▶ TASK DIRECTIONS
Without any alteration, retype the records that appear below.

▶ DATA RECORDS
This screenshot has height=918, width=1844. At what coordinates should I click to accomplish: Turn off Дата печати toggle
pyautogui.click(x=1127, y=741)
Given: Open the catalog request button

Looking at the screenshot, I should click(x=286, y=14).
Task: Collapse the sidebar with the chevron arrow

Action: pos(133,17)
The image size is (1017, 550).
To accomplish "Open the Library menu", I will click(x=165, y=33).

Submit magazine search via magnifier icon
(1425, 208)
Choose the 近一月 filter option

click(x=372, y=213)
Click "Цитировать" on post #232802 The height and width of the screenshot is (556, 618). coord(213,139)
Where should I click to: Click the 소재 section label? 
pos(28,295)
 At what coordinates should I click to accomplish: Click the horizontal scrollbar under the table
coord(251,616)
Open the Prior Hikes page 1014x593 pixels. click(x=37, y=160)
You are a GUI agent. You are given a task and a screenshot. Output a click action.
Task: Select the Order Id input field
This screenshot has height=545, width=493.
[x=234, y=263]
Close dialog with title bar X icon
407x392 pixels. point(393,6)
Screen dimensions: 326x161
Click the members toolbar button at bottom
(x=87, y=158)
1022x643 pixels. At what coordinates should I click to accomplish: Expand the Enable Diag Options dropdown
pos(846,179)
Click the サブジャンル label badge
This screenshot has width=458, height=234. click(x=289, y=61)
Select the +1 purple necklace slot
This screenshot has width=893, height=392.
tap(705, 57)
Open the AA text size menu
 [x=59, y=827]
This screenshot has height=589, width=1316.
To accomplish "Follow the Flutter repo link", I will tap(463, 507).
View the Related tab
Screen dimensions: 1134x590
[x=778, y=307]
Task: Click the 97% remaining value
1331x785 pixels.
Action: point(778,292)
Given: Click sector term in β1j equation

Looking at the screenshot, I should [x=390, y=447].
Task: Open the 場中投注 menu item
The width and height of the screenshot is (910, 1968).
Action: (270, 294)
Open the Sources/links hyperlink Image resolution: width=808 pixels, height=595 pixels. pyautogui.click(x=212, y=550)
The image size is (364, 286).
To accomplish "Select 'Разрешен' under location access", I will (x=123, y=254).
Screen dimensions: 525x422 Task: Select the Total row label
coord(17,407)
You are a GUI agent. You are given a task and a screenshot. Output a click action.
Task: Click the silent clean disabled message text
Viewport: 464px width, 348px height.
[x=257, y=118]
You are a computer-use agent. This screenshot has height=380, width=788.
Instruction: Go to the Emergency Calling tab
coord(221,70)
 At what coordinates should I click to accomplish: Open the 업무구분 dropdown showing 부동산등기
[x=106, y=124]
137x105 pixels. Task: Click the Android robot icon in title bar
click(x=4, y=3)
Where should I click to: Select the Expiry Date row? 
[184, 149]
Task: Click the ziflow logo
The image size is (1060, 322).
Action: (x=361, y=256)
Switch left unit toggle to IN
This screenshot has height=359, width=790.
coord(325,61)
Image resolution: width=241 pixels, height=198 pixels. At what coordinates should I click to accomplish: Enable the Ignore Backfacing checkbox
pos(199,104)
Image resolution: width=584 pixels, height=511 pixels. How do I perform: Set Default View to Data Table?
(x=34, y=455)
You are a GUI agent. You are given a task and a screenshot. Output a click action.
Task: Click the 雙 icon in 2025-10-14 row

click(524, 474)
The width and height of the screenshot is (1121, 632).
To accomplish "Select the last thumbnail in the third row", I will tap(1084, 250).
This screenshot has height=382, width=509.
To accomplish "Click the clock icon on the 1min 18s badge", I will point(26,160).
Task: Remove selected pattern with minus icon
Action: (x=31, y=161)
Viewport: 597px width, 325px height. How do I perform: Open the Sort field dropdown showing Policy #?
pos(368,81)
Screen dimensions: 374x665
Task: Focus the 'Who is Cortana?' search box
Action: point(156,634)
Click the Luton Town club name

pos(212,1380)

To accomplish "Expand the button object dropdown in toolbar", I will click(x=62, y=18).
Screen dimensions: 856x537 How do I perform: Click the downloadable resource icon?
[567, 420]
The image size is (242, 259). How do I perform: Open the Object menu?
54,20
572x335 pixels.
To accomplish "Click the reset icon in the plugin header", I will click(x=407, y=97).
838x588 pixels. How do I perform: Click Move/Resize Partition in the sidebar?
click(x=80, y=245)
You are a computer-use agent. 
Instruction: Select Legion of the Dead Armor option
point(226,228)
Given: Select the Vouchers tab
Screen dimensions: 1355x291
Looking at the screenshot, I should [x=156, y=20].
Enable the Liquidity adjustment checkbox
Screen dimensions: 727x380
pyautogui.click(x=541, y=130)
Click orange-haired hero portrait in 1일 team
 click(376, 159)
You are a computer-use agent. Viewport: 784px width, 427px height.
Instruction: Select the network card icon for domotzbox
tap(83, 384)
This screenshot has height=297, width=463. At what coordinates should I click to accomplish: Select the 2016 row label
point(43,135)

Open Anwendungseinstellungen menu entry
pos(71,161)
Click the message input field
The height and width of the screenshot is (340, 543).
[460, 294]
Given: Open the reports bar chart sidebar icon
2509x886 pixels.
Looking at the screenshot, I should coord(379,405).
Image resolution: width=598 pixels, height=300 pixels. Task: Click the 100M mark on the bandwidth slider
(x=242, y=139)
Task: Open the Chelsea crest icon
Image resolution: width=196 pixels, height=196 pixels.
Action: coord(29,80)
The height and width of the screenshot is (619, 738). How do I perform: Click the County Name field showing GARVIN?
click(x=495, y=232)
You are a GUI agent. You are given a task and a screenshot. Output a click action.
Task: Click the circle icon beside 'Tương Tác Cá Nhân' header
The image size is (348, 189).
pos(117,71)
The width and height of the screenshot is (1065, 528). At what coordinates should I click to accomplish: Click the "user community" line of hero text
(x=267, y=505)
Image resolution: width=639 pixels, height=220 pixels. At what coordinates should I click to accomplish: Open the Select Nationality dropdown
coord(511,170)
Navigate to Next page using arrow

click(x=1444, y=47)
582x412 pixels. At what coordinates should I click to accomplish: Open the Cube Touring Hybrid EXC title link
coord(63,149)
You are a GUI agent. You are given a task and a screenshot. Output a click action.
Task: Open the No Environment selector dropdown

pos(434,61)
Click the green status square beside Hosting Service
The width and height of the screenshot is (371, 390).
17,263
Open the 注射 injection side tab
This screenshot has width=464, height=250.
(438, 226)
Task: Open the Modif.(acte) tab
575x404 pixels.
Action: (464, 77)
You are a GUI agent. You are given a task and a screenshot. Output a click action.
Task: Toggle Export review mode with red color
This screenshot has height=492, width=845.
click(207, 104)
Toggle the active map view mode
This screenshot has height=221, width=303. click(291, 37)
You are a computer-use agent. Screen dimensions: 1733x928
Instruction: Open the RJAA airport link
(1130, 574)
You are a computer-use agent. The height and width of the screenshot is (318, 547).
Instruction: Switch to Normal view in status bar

▶ RESPONSE TO THE TASK
This screenshot has height=918, width=1844. At what coordinates should I click to accomplish: Turn off Дата печати toggle
pyautogui.click(x=1127, y=741)
Given: Open the catalog request button

Looking at the screenshot, I should click(x=286, y=14).
Task: Collapse the sidebar with the chevron arrow

Action: pos(133,17)
The image size is (1017, 550).
To accomplish "Open the Library menu", I will click(x=165, y=33).

Submit magazine search via magnifier icon
(1425, 208)
Choose the 近一月 filter option

click(x=372, y=213)
Click "Цитировать" on post #232802 The height and width of the screenshot is (556, 618). coord(213,139)
Where should I click to: Click the 소재 section label? 
pos(28,295)
 At what coordinates should I click to accomplish: Click the horizontal scrollbar under the table
coord(251,616)
Open the Prior Hikes page 1014x593 pixels. click(x=37, y=160)
You are a GUI agent. You are given a task and a screenshot. Output a click action.
Task: Select the Order Id input field
This screenshot has height=545, width=493.
[x=234, y=263]
Close dialog with title bar X icon
407x392 pixels. point(393,6)
Screen dimensions: 326x161
Click the members toolbar button at bottom
(x=87, y=158)
1022x643 pixels. At what coordinates should I click to accomplish: Expand the Enable Diag Options dropdown
pos(846,179)
Click the サブジャンル label badge
This screenshot has width=458, height=234. click(x=289, y=61)
Select the +1 purple necklace slot
This screenshot has width=893, height=392.
tap(705, 57)
Open the AA text size menu
 [x=59, y=827]
This screenshot has height=589, width=1316.
To accomplish "Follow the Flutter repo link", I will tap(463, 507).
View the Related tab
Screen dimensions: 1134x590
[x=778, y=307]
Task: Click the 97% remaining value
1331x785 pixels.
Action: point(778,292)
Given: Click sector term in β1j equation

Looking at the screenshot, I should [x=390, y=447].
Task: Open the 場中投注 menu item
The width and height of the screenshot is (910, 1968).
Action: (270, 294)
Open the Sources/links hyperlink Image resolution: width=808 pixels, height=595 pixels. pyautogui.click(x=212, y=550)
The image size is (364, 286).
To accomplish "Select 'Разрешен' under location access", I will (x=123, y=254).
Screen dimensions: 525x422 Task: Select the Total row label
coord(17,407)
You are a GUI agent. You are given a task and a screenshot. Output a click action.
Task: Click the silent clean disabled message text
Viewport: 464px width, 348px height.
[x=257, y=118]
You are a computer-use agent. This screenshot has height=380, width=788.
Instruction: Go to the Emergency Calling tab
coord(221,70)
 At what coordinates should I click to accomplish: Open the 업무구분 dropdown showing 부동산등기
[x=106, y=124]
137x105 pixels. Task: Click the Android robot icon in title bar
click(x=4, y=3)
Where should I click to: Select the Expiry Date row? 
[184, 149]
Task: Click the ziflow logo
The image size is (1060, 322).
Action: (x=361, y=256)
Switch left unit toggle to IN
This screenshot has height=359, width=790.
coord(325,61)
Image resolution: width=241 pixels, height=198 pixels. At what coordinates should I click to accomplish: Enable the Ignore Backfacing checkbox
pos(199,104)
Image resolution: width=584 pixels, height=511 pixels. How do I perform: Set Default View to Data Table?
(x=34, y=455)
You are a GUI agent. You are given a task and a screenshot. Output a click action.
Task: Click the 雙 icon in 2025-10-14 row

click(524, 474)
The width and height of the screenshot is (1121, 632).
To accomplish "Select the last thumbnail in the third row", I will tap(1084, 250).
This screenshot has height=382, width=509.
To accomplish "Click the clock icon on the 1min 18s badge", I will point(26,160).
Task: Remove selected pattern with minus icon
Action: (x=31, y=161)
Viewport: 597px width, 325px height. How do I perform: Open the Sort field dropdown showing Policy #?
pos(368,81)
Screen dimensions: 374x665
Task: Focus the 'Who is Cortana?' search box
Action: point(156,634)
Click the Luton Town club name

pos(212,1380)

To accomplish "Expand the button object dropdown in toolbar", I will click(x=62, y=18).
Screen dimensions: 856x537 How do I perform: Click the downloadable resource icon?
[567, 420]
The image size is (242, 259). How do I perform: Open the Object menu?
54,20
572x335 pixels.
To accomplish "Click the reset icon in the plugin header", I will click(x=407, y=97).
838x588 pixels. How do I perform: Click Move/Resize Partition in the sidebar?
click(x=80, y=245)
You are a computer-use agent. 
Instruction: Select Legion of the Dead Armor option
point(226,228)
Given: Select the Vouchers tab
Screen dimensions: 1355x291
Looking at the screenshot, I should [x=156, y=20].
Enable the Liquidity adjustment checkbox
Screen dimensions: 727x380
pyautogui.click(x=541, y=130)
Click orange-haired hero portrait in 1일 team
 click(376, 159)
You are a computer-use agent. Viewport: 784px width, 427px height.
Instruction: Select the network card icon for domotzbox
tap(83, 384)
This screenshot has height=297, width=463. At what coordinates should I click to accomplish: Select the 2016 row label
point(43,135)

Open Anwendungseinstellungen menu entry
pos(71,161)
Click the message input field
The height and width of the screenshot is (340, 543).
[460, 294]
Given: Open the reports bar chart sidebar icon
2509x886 pixels.
Looking at the screenshot, I should coord(379,405).
Image resolution: width=598 pixels, height=300 pixels. Task: Click the 100M mark on the bandwidth slider
(x=242, y=139)
Task: Open the Chelsea crest icon
Image resolution: width=196 pixels, height=196 pixels.
Action: coord(29,80)
The height and width of the screenshot is (619, 738). How do I perform: Click the County Name field showing GARVIN?
click(x=495, y=232)
You are a GUI agent. You are given a task and a screenshot. Output a click action.
Task: Click the circle icon beside 'Tương Tác Cá Nhân' header
The image size is (348, 189).
pos(117,71)
The width and height of the screenshot is (1065, 528). At what coordinates should I click to accomplish: Click the "user community" line of hero text
(x=267, y=505)
Image resolution: width=639 pixels, height=220 pixels. At what coordinates should I click to accomplish: Open the Select Nationality dropdown
coord(511,170)
Navigate to Next page using arrow

click(x=1444, y=47)
582x412 pixels. At what coordinates should I click to accomplish: Open the Cube Touring Hybrid EXC title link
coord(63,149)
You are a GUI agent. You are given a task and a screenshot. Output a click action.
Task: Open the No Environment selector dropdown

pos(434,61)
Click the green status square beside Hosting Service
The width and height of the screenshot is (371, 390).
17,263
Open the 注射 injection side tab
This screenshot has width=464, height=250.
(438, 226)
Task: Open the Modif.(acte) tab
575x404 pixels.
Action: (464, 77)
You are a GUI agent. You are given a task and a screenshot. Output a click action.
Task: Toggle Export review mode with red color
This screenshot has height=492, width=845.
click(207, 104)
Toggle the active map view mode
This screenshot has height=221, width=303. click(291, 37)
You are a computer-use agent. Screen dimensions: 1733x928
Instruction: Open the RJAA airport link
(1130, 574)
You are a computer-use agent. The height and width of the screenshot is (318, 547).
Instruction: Switch to Normal view in status bar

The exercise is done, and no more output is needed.